When thinking about what you ought to be doing with your life, what God wants you to do, a good rule of thumb is this:  Where the great needs of the world intersect with your God-given gifts, that is your call.


At the evening service on this day we had a confirmation service. Coming on the day we celebrated Jesus’ baptism, it was well-timed, because confirmation is tied to baptism. I include here my comments on confirmation.

Confirmation is sometimes called a rite in search of a theology. Why?
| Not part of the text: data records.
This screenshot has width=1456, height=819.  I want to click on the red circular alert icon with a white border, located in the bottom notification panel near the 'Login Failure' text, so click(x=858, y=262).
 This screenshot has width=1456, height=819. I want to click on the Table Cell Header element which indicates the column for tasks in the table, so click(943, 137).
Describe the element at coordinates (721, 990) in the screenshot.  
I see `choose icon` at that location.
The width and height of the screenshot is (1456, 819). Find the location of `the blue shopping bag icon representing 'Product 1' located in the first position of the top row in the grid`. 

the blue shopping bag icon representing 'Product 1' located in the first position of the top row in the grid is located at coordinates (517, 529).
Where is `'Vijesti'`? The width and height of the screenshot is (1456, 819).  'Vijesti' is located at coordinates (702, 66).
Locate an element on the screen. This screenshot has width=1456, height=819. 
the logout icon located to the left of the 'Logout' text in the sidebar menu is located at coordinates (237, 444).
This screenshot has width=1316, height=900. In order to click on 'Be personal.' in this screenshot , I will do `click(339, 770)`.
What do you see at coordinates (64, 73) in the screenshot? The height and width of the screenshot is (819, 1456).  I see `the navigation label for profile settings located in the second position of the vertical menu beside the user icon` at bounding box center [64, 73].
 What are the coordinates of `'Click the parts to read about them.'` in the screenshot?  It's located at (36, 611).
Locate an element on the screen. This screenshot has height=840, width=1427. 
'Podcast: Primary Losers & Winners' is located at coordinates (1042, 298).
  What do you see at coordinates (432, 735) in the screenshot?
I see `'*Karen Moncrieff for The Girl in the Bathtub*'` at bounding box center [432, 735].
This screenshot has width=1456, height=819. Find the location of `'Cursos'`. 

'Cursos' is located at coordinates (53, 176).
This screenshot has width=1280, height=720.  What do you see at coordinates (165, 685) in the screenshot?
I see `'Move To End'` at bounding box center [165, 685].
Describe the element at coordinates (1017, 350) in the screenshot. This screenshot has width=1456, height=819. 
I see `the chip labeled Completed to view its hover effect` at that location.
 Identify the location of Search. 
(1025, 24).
Because there is no biblical or theological reason for it. 

Confirmation, the celebration of the Holy Spirit within us, initially was celebrated at the same time as baptism in an era in which adult baptism was the norm.  After it became common to practice infant baptism, probably about 300 years or so after Jesus, eventually it was recognised that the baptised infant had no real part to play, was not able to acknowledge what had happened and had never made a decision to follow Jesus.  So, toward the Middle Ages the rite of confirmation came to fill this gap as the part of baptism-to-come-later, and was understood as the sacrament of maturity and an affirmation of baptism.

This got me thinking about two words that are used in the order of service: confirmation, the name of this rite, and affirmation, which is the label given to our responses.  In fact, in Uniting in Worship, ‘confirmation’ is described as the affirmation of baptism.

‘Affirm’ means, to validate or state positively, to assert as valid and to express one’s dedication. ‘Confirm’ means to ratify, to strengthen, and to give assurance. 

This helps to explain who does what in this rite.  We humans are not ones doing any ‘confirming’ here.  In creating this rite, the Church wanted to create a symbol of God’s confirmation of our place in God’s family and the realisation of the gifts of the Spirit that had been conferred upon us through our baptism; i.e. confirmation is a ratification, an assurance, by God of our place in the kingdom, and a strengthening by the Holy Spirit of our spiritual gifts.

Our response to this act of God is an affirmation; we assert our dedication to the kingdom into which Jesus guides us.

I went online to search for a more contemporary liturgy to use this evening.  Usually, the internet is good resource for such things, but I found nothing of use.  Instead, I discovered that confirmation is a current subject for debate in the Church, and in some churches, people are talking about discarding it altogether.

The theological arguments for this are pretty sound, and if only theological arguments counted, I would jump on the band wagon and toss confirmation in the bin. But pastoral concerns demand a different response.  

When I look at my own life in the church, the key to my continued participation, particularly when I found the church’s message to be primitive and of little relevance to my life, was the sense of belonging that had been cultivated in my early years by the members of a small town Methodist congregation.

Belonging is the foundational message of confirmation: it is saying to the candidate, on behalf of God and, most importantly on behalf of the church, not just “you are a member,” but “you belong.”  This is the essential message of baptism, when one is initiated into the family of God, and it is confirmed in this ritual.  Laura, you belong.  You are never isolated, disconnected, alone, for you belong.  Furthermore, it is not just the good Laura, the Laura that gets projected to the world, it is the whole Laura, spots and all, who belongs. God confirms it and we affirm it.  Now and always, you belong.